Supplied text:
'''

IT had been a two-and a half year wait and there were rumours that Covid 19 delays had provided opportunities for training towards an overdue record attempt on a £500 prize, but past winners of the Three Peaks Race were beaten by two newcomers in a slow event on Saturday.

Garry Greenhow, 42, of Ambleside Athletic Club in Cumbria, finished the 66th Three Peaks – last held in April 2019 - in 3hrs 5mins 22secs – well outside the 25-year-old record over the current 37.4km course of 2hrs 46mins 3secs set by Andy Peace, of Bingley Harriers, in 1996.

The Three Peaks Race Association offers a £500 bonus prize to anyone who can beat the male or female records. The race, which has Inov-8, a world leading sports clothing, footwear and equipment brand as its main sponsor, is billed as “the Marathon with Mountains” because it takes runners over the summits of Penyghent, Whernside and Ingleborough in the Yorkshire Dales.

Greenhow – believed to be the first over 40 race winner - finished exactly one minute ahead of Jonathon Cox, 30, of Eden Harriers, who was another first timer. The race, which had a slightly modified start and finish in Horton-in-Ribblesdale, near Settle, was run in poor visibility with rain resulting in slippery conditions over the wet limestone.

One of the pre-race favourites, Ricky Lightfoot, the winner in 2014 and 2015, and the 2013 World Champion in Trail running, had to be content with third place. The Cumbrian firefighter, who is selected to represent Great Britain in the World Mountain Running Championships in Thailand in February, set 2hrs 49mins 7secs over the Three Peaks in 2016.

Karl Gray, 52, of Calder Valley Fell Runners, who established the over-40 record in 2017, set a new over-50 record claiming fourth place in 3hrs 7mins 34secs. This was almost four minutes ahead of Tom Owens, of Shettlestone Harriers in Glasgow, who won the race in 2011 and 2018.

Alistair Thornton, 24, who said he aimed to be first to Penyghent summit, achieved his goal in 27 mins 39 secs and won a £100 spot prize. The Howgill Harrier finished in 13th place in 3hrs 21mins 17secs – four minutes slower than his previous best in 2019.

The first five runners all reached Penyghent summit within 29 minutes, with Tom Owens pulling out a short lead on the steep flog up the face of Whernside to record 1hrs 49mins 6secs on the summit. He continued his lead down to the Hill Inn, but slowed on the ascent of Ingleborough where Greenhow and Cox were within three seconds of each other, finishing only 60secs apart.

The female record of 3hrs 9mins 19secs is held by Victoria Wilkinson, of Bingley Harriers, but recovering from injury, did not enter. In her absence, the fastest female was the youngest woman in the race, Rose Mather, 25, of Morpeth, who recently returned to fell running after competing in her teens. She finished 51st overall in a time of 3hrs 47mins 38secs, almost three minutes slower than her mother’s second place in 1984.

Second female was Holly Wootten, 27, unattached, in 3hrs 50mins 5secs, and third was Sara Willhoit, 32, of Mercia Fell Runners, in 3hrs 50mins 33secs.

Organisers had accepted 821 entrants for the race, but only 467 started and 52 failed to finish. They included a male runner, who suffered a badly lacerated leg on Ingleborough and had to be stretchered off the summit by the Cave Rescue Organisation which took around four hours. Next year, organisers of the race, which costs more than £45,000 to stage, plan to revert to the traditional date in Spring when it will be on April 30. The 2020 race was cancelled and the 2021 event postponed to October because of Covid 19 restrictions.

'''

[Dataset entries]

'''

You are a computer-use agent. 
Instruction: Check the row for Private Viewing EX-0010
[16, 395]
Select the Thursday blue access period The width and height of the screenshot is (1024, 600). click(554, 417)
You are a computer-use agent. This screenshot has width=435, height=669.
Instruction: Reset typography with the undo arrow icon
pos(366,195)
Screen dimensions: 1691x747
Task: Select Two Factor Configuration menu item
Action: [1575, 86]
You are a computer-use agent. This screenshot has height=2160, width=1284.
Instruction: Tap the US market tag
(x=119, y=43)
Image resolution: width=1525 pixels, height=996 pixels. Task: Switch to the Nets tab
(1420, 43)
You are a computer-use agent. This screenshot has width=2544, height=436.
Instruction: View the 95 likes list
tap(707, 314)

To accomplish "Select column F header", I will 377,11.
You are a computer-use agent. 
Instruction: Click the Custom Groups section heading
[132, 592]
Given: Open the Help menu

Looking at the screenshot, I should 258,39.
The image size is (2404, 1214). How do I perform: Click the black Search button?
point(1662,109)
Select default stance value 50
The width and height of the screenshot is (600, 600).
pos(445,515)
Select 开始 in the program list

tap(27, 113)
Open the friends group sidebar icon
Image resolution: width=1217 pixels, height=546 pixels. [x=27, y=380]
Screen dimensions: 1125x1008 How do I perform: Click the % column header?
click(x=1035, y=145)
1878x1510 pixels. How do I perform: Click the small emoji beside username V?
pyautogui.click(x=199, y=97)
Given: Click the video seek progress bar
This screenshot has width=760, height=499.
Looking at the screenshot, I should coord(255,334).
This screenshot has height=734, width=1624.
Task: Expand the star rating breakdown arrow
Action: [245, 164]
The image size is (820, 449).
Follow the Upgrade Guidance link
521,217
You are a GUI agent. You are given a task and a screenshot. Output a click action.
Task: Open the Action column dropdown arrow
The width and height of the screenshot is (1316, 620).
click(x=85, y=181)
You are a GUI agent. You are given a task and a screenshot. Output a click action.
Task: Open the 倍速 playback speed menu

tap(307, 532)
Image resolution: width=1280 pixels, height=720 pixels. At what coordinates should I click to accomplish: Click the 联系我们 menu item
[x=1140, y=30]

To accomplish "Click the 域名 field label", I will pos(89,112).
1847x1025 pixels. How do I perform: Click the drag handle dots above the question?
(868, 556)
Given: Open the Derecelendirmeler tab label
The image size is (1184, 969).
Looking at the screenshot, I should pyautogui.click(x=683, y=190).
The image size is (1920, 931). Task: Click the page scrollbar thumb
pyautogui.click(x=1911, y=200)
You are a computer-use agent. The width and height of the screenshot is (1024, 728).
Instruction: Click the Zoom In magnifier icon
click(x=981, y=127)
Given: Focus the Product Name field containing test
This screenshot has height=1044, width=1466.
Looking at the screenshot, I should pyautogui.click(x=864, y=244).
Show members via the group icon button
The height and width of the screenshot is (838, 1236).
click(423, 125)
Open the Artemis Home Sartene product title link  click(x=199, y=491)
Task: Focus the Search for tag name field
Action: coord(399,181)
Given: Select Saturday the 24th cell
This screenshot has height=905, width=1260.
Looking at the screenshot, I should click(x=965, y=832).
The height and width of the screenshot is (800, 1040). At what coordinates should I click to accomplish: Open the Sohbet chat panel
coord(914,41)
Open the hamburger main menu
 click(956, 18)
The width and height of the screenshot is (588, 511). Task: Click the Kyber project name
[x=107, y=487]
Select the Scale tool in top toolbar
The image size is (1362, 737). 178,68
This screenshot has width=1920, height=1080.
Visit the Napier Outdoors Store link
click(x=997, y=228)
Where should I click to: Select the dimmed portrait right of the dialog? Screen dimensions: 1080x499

'''

How to complete this task: Please reproduce the part of the Three Peaks Race report that begins at the words "One of the pre-race" and stops after "Peaks in 2016.".

Result of this exercise:
One of the pre-race favourites, Ricky Lightfoot, the winner in 2014 and 2015, and the 2013 World Champion in Trail running, had to be content with third place. The Cumbrian firefighter, who is selected to represent Great Britain in the World Mountain Running Championships in Thailand in February, set 2hrs 49mins 7secs over the Three Peaks in 2016.